[Opening DATA EXTRACT section]

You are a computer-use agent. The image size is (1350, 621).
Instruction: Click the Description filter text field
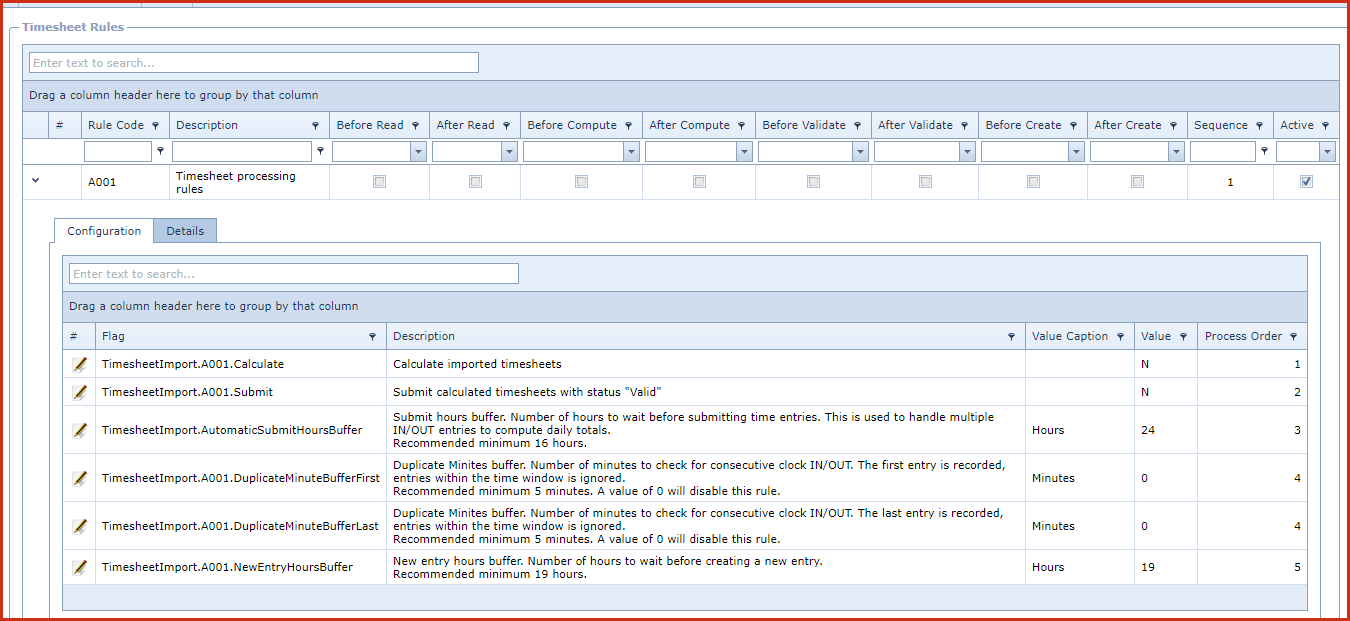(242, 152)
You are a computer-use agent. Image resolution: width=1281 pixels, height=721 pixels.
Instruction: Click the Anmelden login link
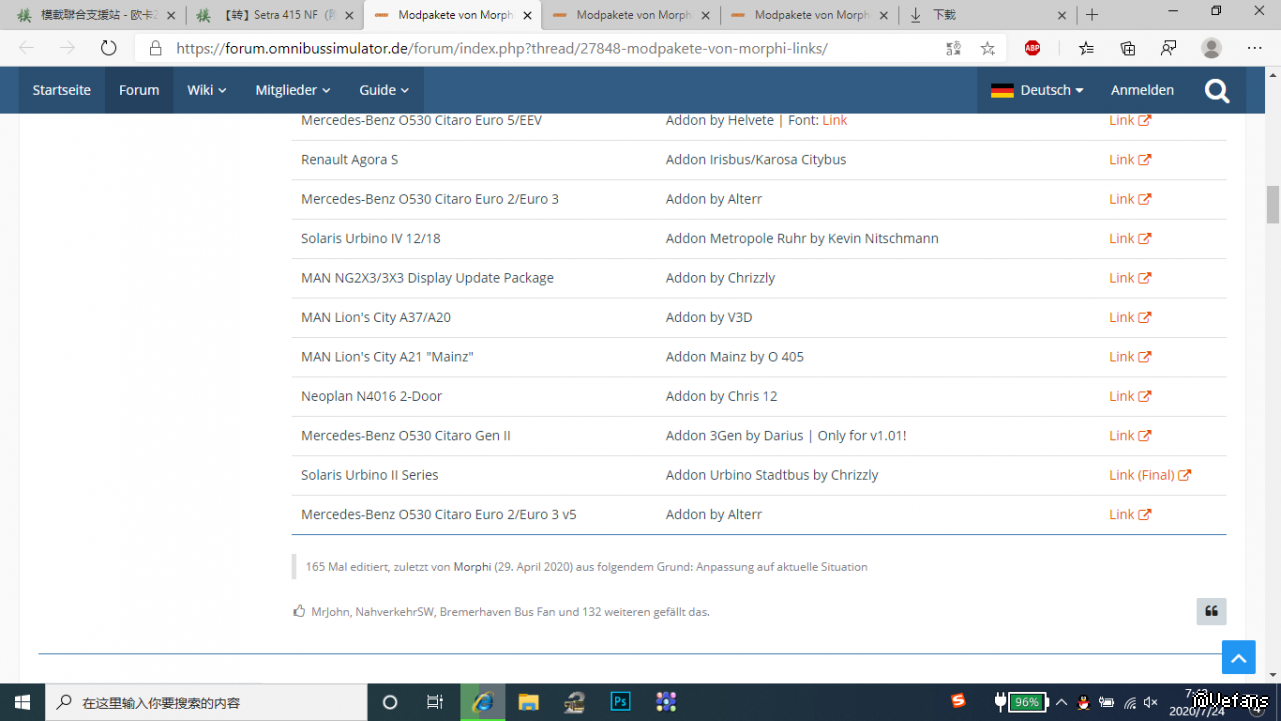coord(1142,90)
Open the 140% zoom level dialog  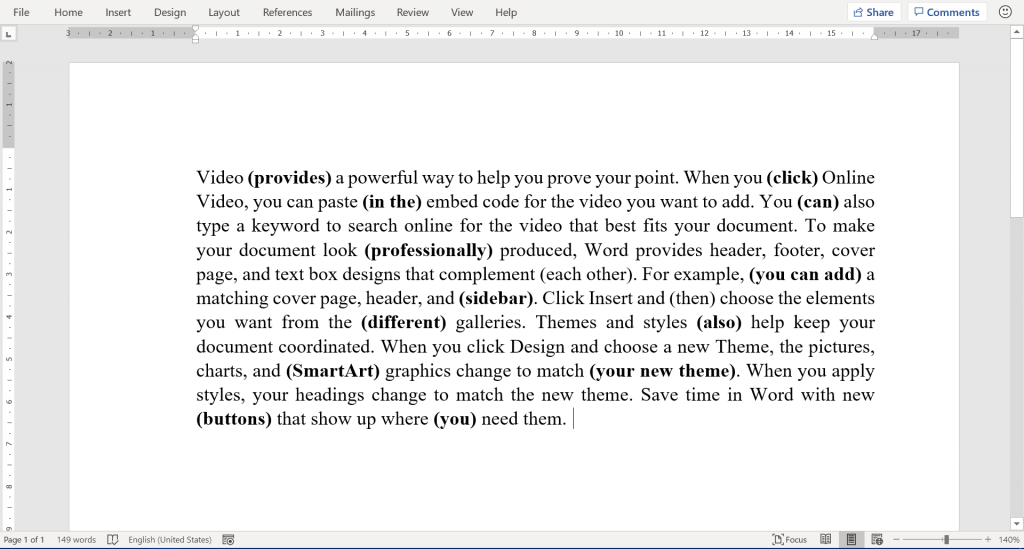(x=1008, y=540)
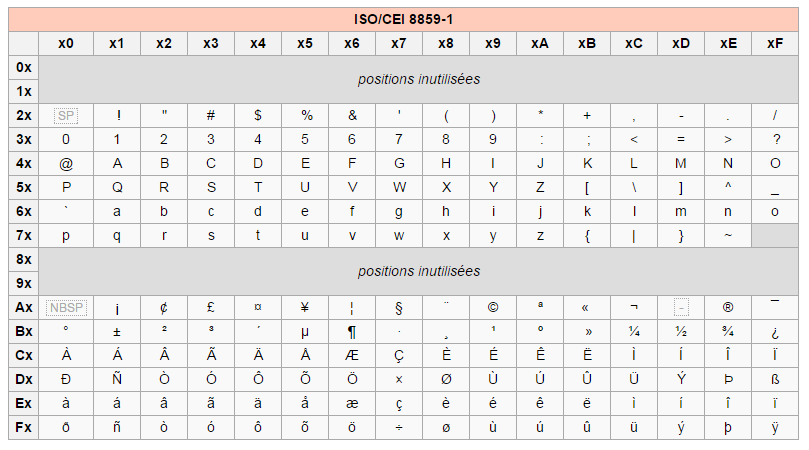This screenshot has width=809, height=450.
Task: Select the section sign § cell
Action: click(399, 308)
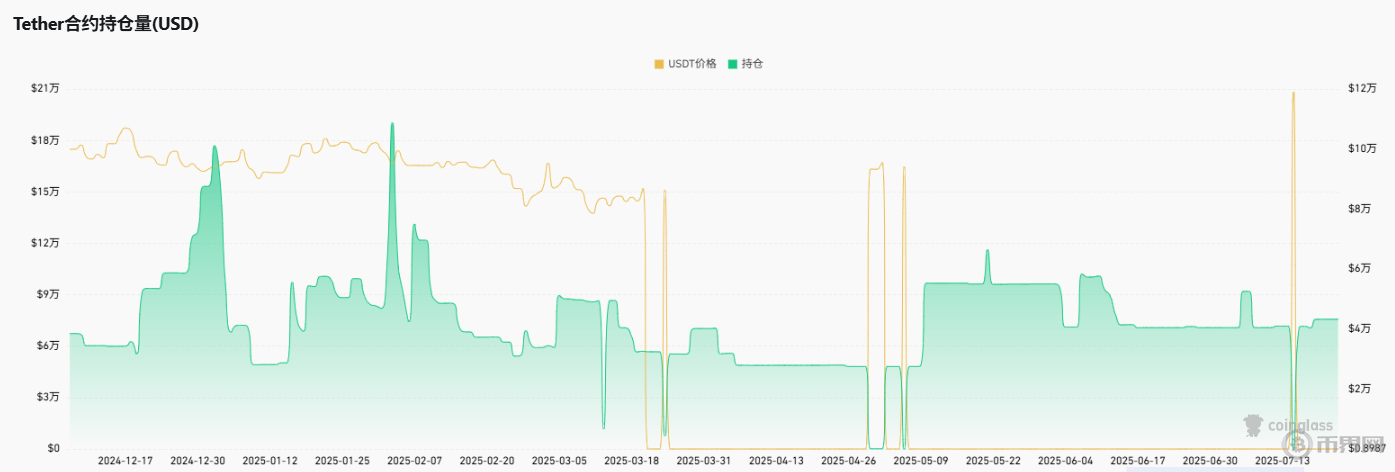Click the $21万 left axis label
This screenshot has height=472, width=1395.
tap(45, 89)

[Closing DATA EXTRACT section]
[Opening DATA EXTRACT section]

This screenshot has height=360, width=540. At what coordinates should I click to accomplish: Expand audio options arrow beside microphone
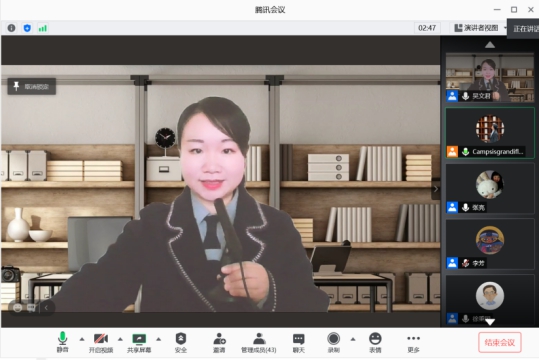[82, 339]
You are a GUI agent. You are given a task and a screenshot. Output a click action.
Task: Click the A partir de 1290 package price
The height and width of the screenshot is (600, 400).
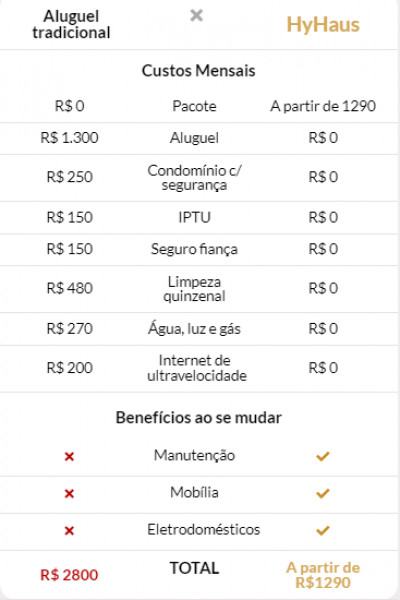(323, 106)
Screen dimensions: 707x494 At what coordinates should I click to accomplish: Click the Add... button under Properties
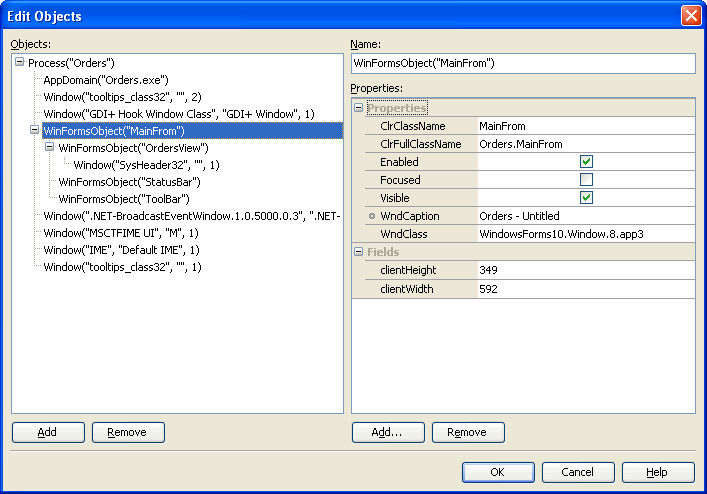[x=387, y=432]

[Closing DATA EXTRACT section]

● **EXERCISE OBJECTIVE**: If a line in the records contains the word "computer", copy it out.

● **ANSWER TO THIS TASK**:
You are a computer-use agent. The image size is (1350, 621).
You are a computer-use agent. Image resolution: width=1281 pixels, height=721 pixels.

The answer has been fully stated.